Install the dependencies and start the server.
cd .\src\Presentation\HQPlusAssignments.Services.Api\
dotnet restore
dotnet build
dotnet run
For Tests...
cd .\test\HQPlusAssignments.Application.Test\
dotnet test
cd .\test\HQPlusAssignments.Common.Test\
dotnet test
- Web Extraction
- Reporting
- Web Service / API
Write a data extractor that reads out content from extraction.booking.html and extracts the below listed information.
Here is what I did for this task:
1.Created an Html extractor that reads a config file and extracts values from Html content based on it.
Sample of HtmlExtractor Config:
{
"Name": "RoomCategories",
"XPath": "//*[@id=\"maxotel_rooms\"]/tbody/tr",
"ShouldCheckInValidation": true,
"ShouldShowInOutPut": true,
"Childs": [
{
"Name": "Max",
"XPath": "./td[1]/span/@title",
"ShouldCheckInValidation": false,
"ShouldShowInOutPut": true
},
{
"Name": "Name",
"XPath": "./td[2]",
"ShouldCheckInValidation": false,
"ShouldShowInOutPut": true
}
]
}
Here is JSON config description:
Variables | Description |
---|---|
Name | Name of output C# object property that we want to send as JSON to an endpoint API |
XPath | Xml path of HTML tag that we want to extract value from it |
Type | Type of the value that we want to extract. Could be "float" or "int" at this time |
ShouldCheckInValidation | If it's true then our input HTML content should contain this HTML tag or it would throw an error |
ShouldShowInOutPut | If we set this to true then our output JSON object will contain this property. we set this to false when we only want to validate this HTML tag and not to show it in our output JSON data. |
Childs | It's an object array of our JSON config object, with this we can get child tags recursively. When we have multiple objects like RoomCategories or AlternativeHotels we use this child array to show a list of data in our output JSON data. |
With the help of this htmlExtractor, we can retrieve data from a web page only by changing the config file. As we all know, the HTML content of a website could change over time, If we read the data statically, we would face exceptions in future. With the proposed method we only need to change our config file when a website changes its dom.
We can extract desire information in 3 easy steps because of the above method:
- Read HTML content from extraction.booking.html file
- Validate it
- Extract values using BookingComHtmlNodes.json config file
We can check the result from the API endpoint with the URL of "[GET] API/HotelExtractor".
Generate an Excel report based on raw data and suggest an architecture on how to automate the process that an email is sent at time x attaching the report.

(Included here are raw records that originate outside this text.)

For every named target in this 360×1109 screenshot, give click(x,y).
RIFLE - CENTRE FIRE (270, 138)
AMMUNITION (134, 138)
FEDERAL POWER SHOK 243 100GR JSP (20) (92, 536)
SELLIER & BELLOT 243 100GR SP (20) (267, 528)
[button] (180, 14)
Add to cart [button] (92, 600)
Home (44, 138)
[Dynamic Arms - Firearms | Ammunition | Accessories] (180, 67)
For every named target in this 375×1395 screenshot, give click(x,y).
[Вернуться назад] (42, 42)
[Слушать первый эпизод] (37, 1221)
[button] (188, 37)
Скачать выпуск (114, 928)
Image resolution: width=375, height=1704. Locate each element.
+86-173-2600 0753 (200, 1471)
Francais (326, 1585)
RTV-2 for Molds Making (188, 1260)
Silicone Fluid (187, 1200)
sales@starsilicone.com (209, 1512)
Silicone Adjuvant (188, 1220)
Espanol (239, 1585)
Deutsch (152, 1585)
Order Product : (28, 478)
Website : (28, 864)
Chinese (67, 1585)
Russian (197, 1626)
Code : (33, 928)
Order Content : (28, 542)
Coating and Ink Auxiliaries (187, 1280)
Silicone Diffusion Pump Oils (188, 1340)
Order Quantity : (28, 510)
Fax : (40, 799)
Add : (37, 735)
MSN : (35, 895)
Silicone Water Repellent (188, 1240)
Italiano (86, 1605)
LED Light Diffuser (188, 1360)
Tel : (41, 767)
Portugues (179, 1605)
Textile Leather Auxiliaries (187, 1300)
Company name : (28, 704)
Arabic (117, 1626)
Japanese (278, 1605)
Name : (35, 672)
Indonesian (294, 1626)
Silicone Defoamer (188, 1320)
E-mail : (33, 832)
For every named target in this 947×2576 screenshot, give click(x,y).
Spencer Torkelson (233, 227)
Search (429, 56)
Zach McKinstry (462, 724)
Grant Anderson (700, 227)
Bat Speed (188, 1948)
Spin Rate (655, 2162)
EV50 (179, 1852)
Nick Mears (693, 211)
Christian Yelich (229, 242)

Here is what I did for this task:
You can see the code inside HQPlusAssignments.Common/Extensions/IEnumerableExtensions.cs file. This code is written as an extension method so we can easily call it on every IEnumerable object.
Code Sample
var hotelList = new List<Hotel>();
//Add some data to the list
var fileBytes = hotelList.ToExcel();
There is a method named GenerateExcelFromJsonFile() inside HotelReportService, In this method, I read data from the file and convert it to C# IEnumerable list and return the ToExcel() result.
I wrote a MailService that contains the codes we need to send an email with some attachments by SMTP protocol.
With the help of MailService, we can now send our generated excel report to an email address. The code exists in HotelReportService.cs and the method name is "SendReportByEmailAsync".
For this purpose I config the Hangfire package, Which is a .net Background processing package. You can find the code under HotelReportService.cs and the method name is "SendScheduleReport". You can use this URL "API/Report/SendReportByEmail" and give it your time X and your desire email address as input then get an excel attachment at the exact time in your inbox.
SMTP Config:
"MailSettings": {
"Mail": "<FromEmail>",
"DisplayName": "<DisplayName>",
"Password": "<YourPassword>",
"Host": "smt.google.com",
"Port": 587
}
To receive an email, You have to set the information above inside the appsettings.json file.
Write a RESTful web service including the parameters HotelID and ArrivalDate. The web service GET request imports the file (hotelsrates.json), filters the list by means of the parameters and returns a filtered list.
For this task, I write a method named GetHotel inside HotelService whose duty is to read data from the hotelRatesList.json file and convert it to C# List, Then Filter it based on HotelId and target date time.